Don’t tell me about your safety training efforts. Don’t tell me that patient safety is a priority for you. Don’t tell me how many safety organizations you belong to. Don’t tell me about your philosophies or commitments or beliefs.
My father suffered terribly in your hospital. He walked in with severe burns. Fifteen hours later, when he was finally loaded into an ambulance to be taken to a burn center, he was severely dehydrated, he was in renal failure, his heartbeat was unstable, and the base of both his lungs had collapsed. And later he died.
I didn’t need a marketing campaign.
I realize that instead of responding to my family’s questions it was easier to tell me about your safety training efforts. It was easier to tell me that patient safety is a priority for you. It was easier to tell me how many safety organizations you belong to. It was easier to tell me about your philosophies and commitments and beliefs.
But none of that mattered. None. What mattered was what happened to my father that night.
I needed to hear the truth. I needed to hear an acknowledgement of harm. I needed to hear that your organization could be honest with yourselves about what happened. I needed to hear an apology. I needed to hear that you had done a thorough investigation and that you had held yourselves accountable. I needed to hear the changes that had been made in your hospital so that this will never happen again.
And yes, I realize that you had been advised that a state statute “…precludes us from disclosing information with outside parties…”. I hope that my family’s efforts to make disclosure of errors mandatory in the state of Kansas prevents that from ever being used again as an excuse to cut off communication with patients and their families.
When I tell people about that first meeting—when you could not even acknowledge the simple fact that my father was in your hospital—they react with a mixture of disgust and disbelief. That doesn’t even come close to my own feelings. I let them know that since that meeting there has been an acknowledgement that my father was in your hospital, but that is all we have.
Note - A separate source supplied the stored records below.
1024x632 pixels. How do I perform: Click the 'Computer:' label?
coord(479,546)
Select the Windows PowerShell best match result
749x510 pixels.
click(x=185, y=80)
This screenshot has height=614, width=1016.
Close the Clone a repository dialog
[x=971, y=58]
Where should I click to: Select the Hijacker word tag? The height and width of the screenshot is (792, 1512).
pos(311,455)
I think about what my mother went through: watching my father suffer so terribly that night instead of being transferred, spending eleven days at the burn center not wanting him to die, having an occasional glimpse of hope, but then making the decision to let him go. And then she comes back to a home that will never be the same—and a local hospital that speaks only empty words.
Perhaps we were just supposed to trust you that everything has been looked into, and everything is fine now. But we can’t. We simply can’t. My mother and father walked into your hospital that night trusting that my father would receive appropriate medical care. But he didn’t. Your hospital violated that trust. Why would we trust you now? That night created a huge deficit of trust, and it was your responsibility to earn it back. But you didn’t.
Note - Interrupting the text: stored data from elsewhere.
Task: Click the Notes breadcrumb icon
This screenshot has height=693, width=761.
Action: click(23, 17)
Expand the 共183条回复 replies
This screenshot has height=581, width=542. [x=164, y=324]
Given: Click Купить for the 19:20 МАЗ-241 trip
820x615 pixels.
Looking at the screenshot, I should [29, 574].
Perhaps we were just supposed to walk away. But we couldn’t. We vowed in the waiting room of the burn center that this would never happen to anyone else again. At that time we thought that this meant we would have a couple conversations with you and that your staff would receive some burn education. And then we could move on with our lives. But this has turned into so much more.
A year ago I never would have predicted that I would be blogging about medical errors and that my family would have a bill on a committee agenda for the next legislative session. I don’t know how this ordeal will end. But I assure you that we will see this through, and we will not be silent.
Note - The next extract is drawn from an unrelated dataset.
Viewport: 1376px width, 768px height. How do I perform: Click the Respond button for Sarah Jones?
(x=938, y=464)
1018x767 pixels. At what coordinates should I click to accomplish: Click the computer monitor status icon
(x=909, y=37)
This is no longer just about my family. This is about all patients. We want the truth. We want honesty. We want transparency. We want hospitals that care about patients and their families. No secrecy. No hiding. No denying.
And now, I ask that you watch this presentation by Leilani Schweitzer describing what happened to her young son, Gabrielle.
After he died, the little plastic ID band that was around his tiny wrist should have been slipped onto mine. There was nothing more that could have been done for him, but there was plenty that needed to be done for me. I needed an infusion of truth and compassion. And the nurses and doctors who took care of him, they needed it too. We all should have been given ID bands and become patients that day. Death is a full stop for the patient in the hospital bed, but it is only just a very terrible beginning for the survivors left in the room. Hospitals should extend their care to these people, because the impact of these kind of experiences is slow, painful, and toxic. This is how transparency can help the survivors.
Gabrielle was treated at two different hospitals. He died because of mistakes made at both of them. Accidents that no one wanted to have happen. But how I was treated after he died was no accident. How they responded to those mistakes was very deliberate. Both had the opportunity to learn from my son’s death and be transparent, but only one did. So, though really wish I didn’t, I know both sides of the transparency coin.
The university hospital didn’t hide behind legal maneuvers and dismiss me. They learned, they explained, and they changed the procedures in their hospital to ensure that all of the children who were patients there were safer. Now they encourage me to share my ideas. They seek out my opinions, and they value what I have learned from Gabrielle dying. They give me the opportunity to help people, and that makes his life bigger.
But the local hospital ignored me. By going silent, they didn’t just humiliate me, they denied Gabrielle his dignity. And after eight years, that wound is very far from healing.